MOSCOW — Aeroflot, Russia’s largest airline, plans to start a depositary receipt program in New York and London this year to attract foreign investors and prepare for a possible share sale, according to the carrier’s head.
‘‘We are seeing fairly substantial interest from foreign investors in emerging markets in general and in the transport sector in particular,’’ chief executive Vitaly Savelyev said. Long-term funds based in the British and American financial capitals are especially keen, he said.
Aeroflot, which already trades general depositary receipts in Frankfurt, will change the ratio for the number of shares per GDR to 5 to 1 in order to boost its liquidity, while commencing its first American Depositary Receipt program.
The Russian government may sell Aeroflot shares this year as part of a plan to raise $13.5 billion through state asset sales to help balance the budget and reduce its role in the economy. The airline’s management has called for a delay until it consolidates regional carriers acquired in 2011, and its value increases. The government in June proposed exiting its full controlling stake by 2016.
Aeroflot aims to get the go ahead to trade over the counter in London and New York this year, Savelyev said.
Russia may offer investors about 1.5 percent of Aeroflot as early as this year and will discuss the sale of a bigger stake, state property agency head Olga Dergunova said last week.

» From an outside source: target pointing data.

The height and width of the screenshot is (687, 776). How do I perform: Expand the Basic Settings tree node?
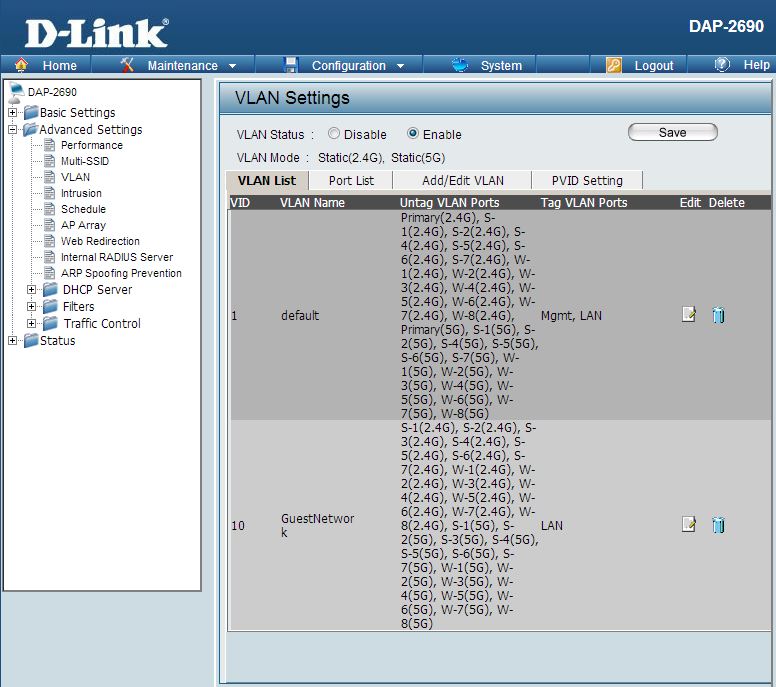(12, 113)
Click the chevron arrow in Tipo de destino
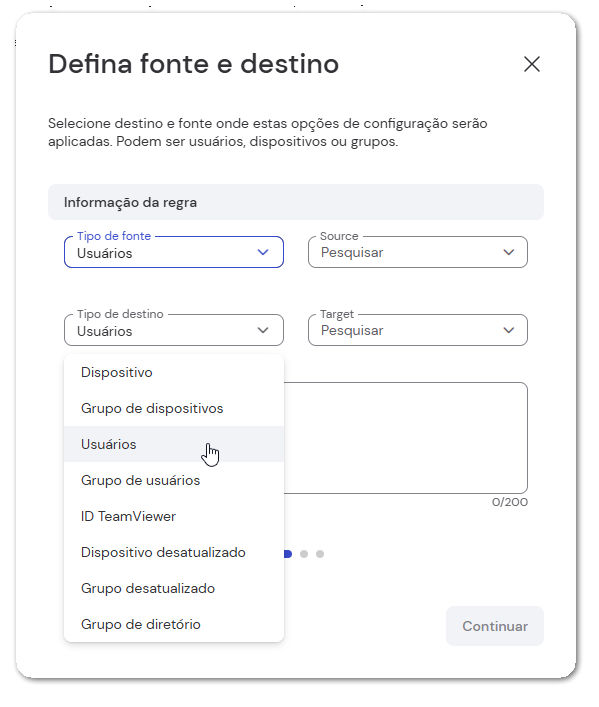The height and width of the screenshot is (707, 599). [x=263, y=330]
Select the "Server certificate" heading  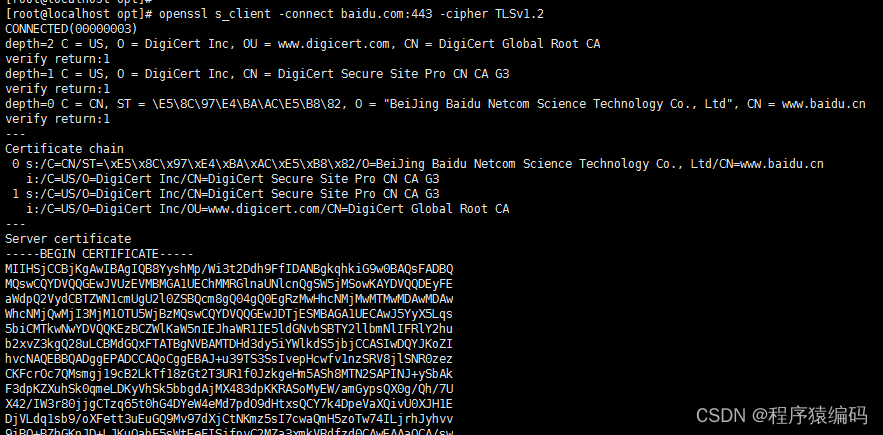point(68,239)

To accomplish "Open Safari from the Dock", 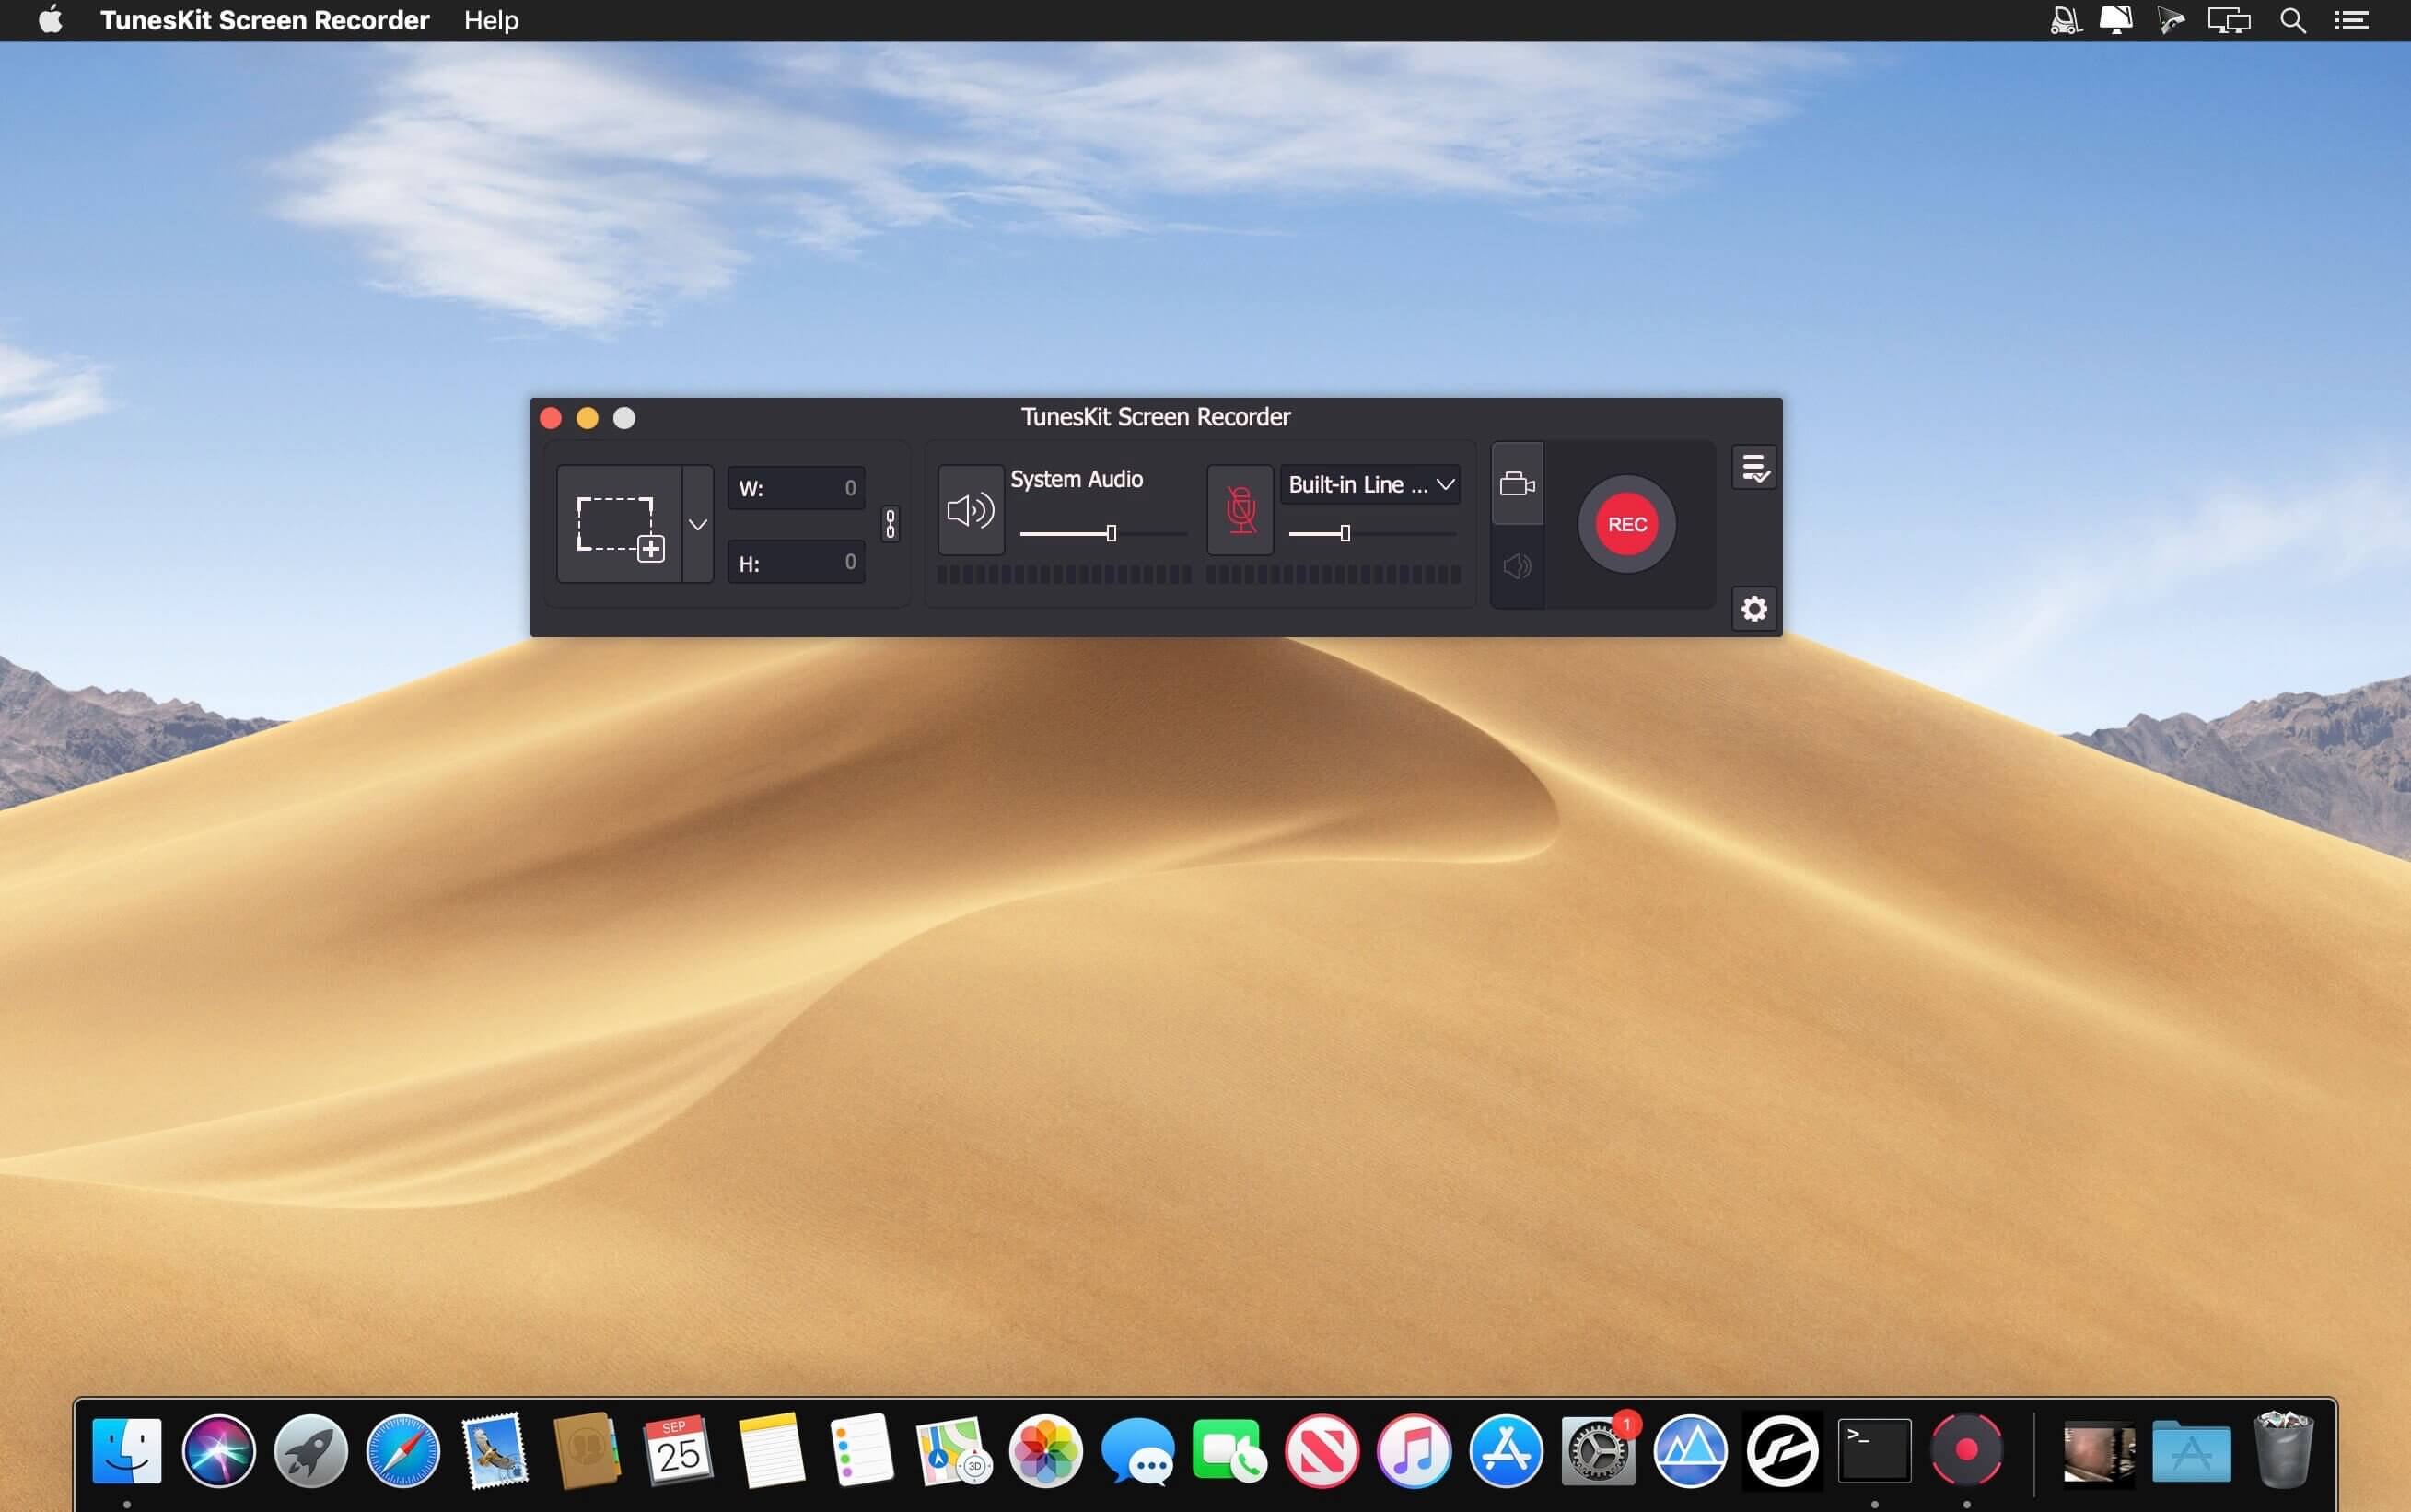I will [401, 1449].
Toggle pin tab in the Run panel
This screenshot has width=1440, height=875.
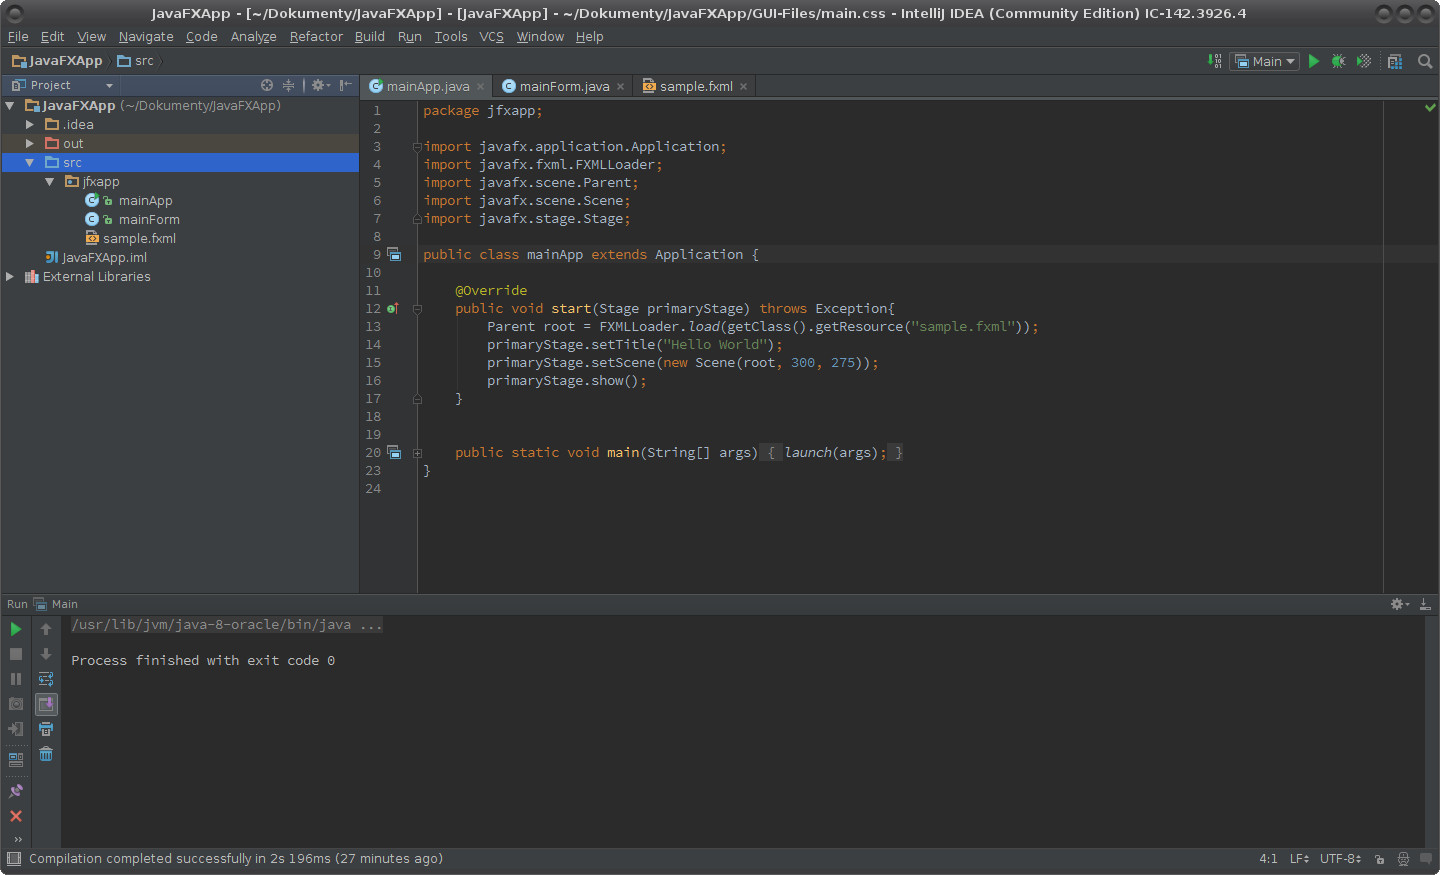click(x=16, y=791)
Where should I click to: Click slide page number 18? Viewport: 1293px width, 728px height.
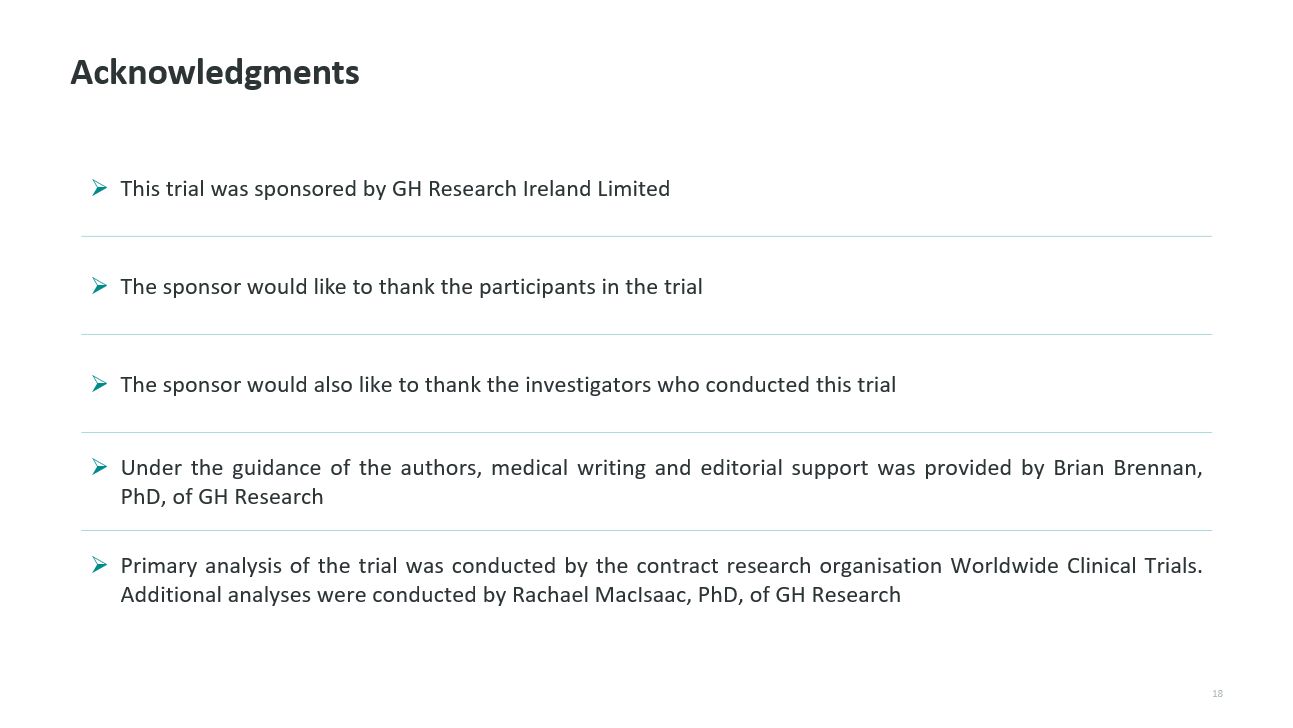[1217, 693]
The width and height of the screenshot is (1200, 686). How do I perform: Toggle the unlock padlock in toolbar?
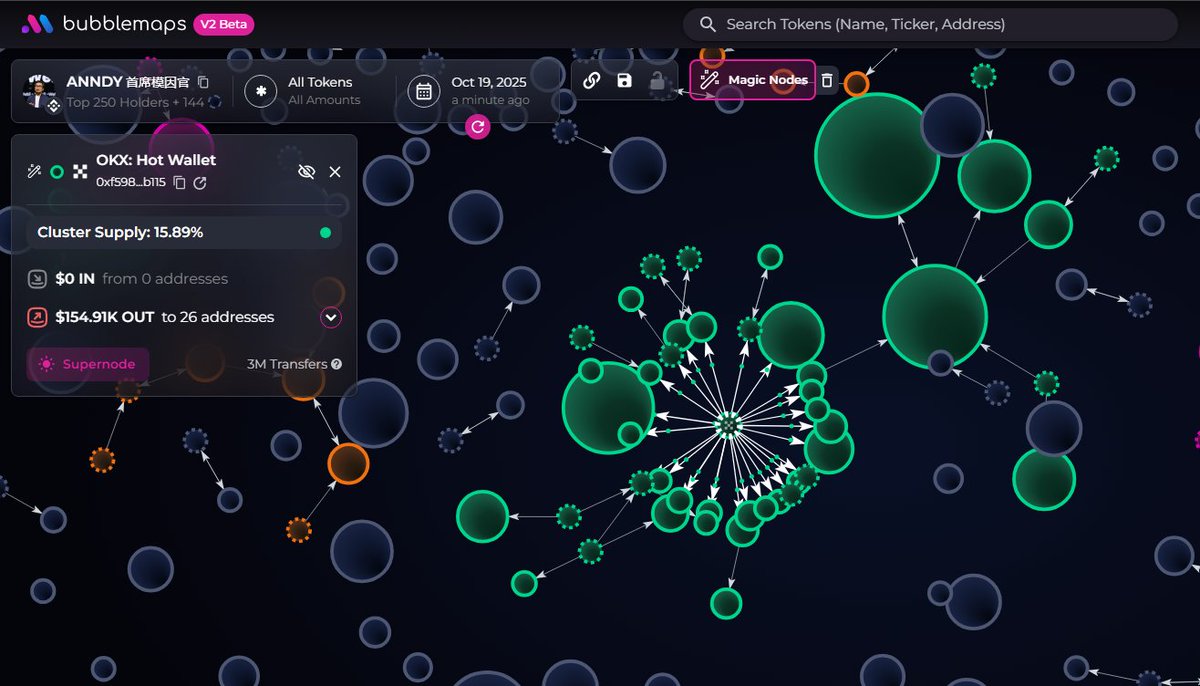[x=657, y=81]
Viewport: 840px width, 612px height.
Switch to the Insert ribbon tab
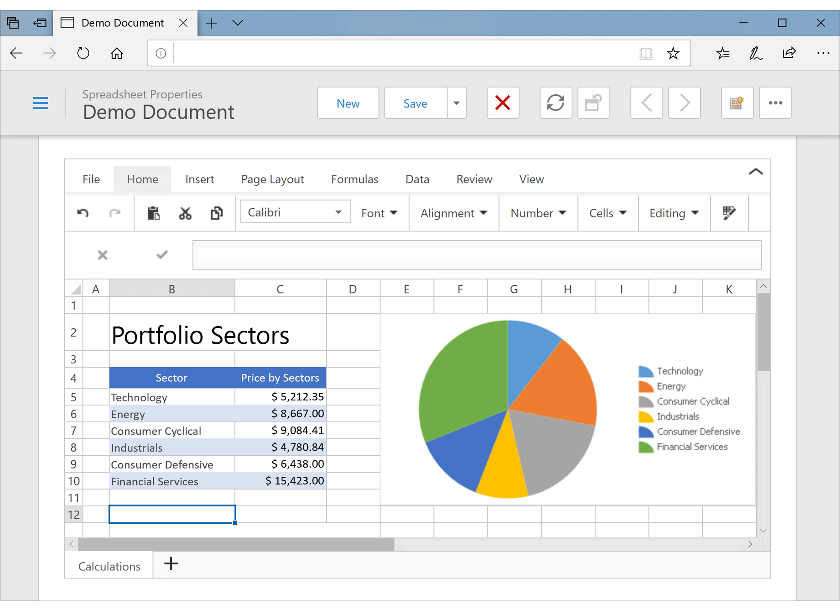point(199,179)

‘‘Market conditions should be taken into account before privatization,’’ Savelyev said. ‘‘Unfortunately, the trend now is negative. Share prices, including our stock, are falling as a result of the global and European crises.’’
The company’s shares are as much as 40 percent undervalued, the CEO said, citing analyst estimates. Aeroflot has fallen 50 percent from a peak in February 2008.
The fact Aeroflot operates across a territory as large and populous as Russia means the government probably won’t sell out even if its share price gains, the CEO said. ‘‘If market conditions are good, the state may sell a blocking stake,’’ he said, suggesting that a holding of 25 percent plus one share could be retained. ‘‘The picture will become clearer by 2016.’’
Aeroflot, which carried more than 120 million people a year in the 1980s, was left with international routes after the Soviet Union collapsed, and together with its subsidiaries attracted 27.5 million passengers in 2012.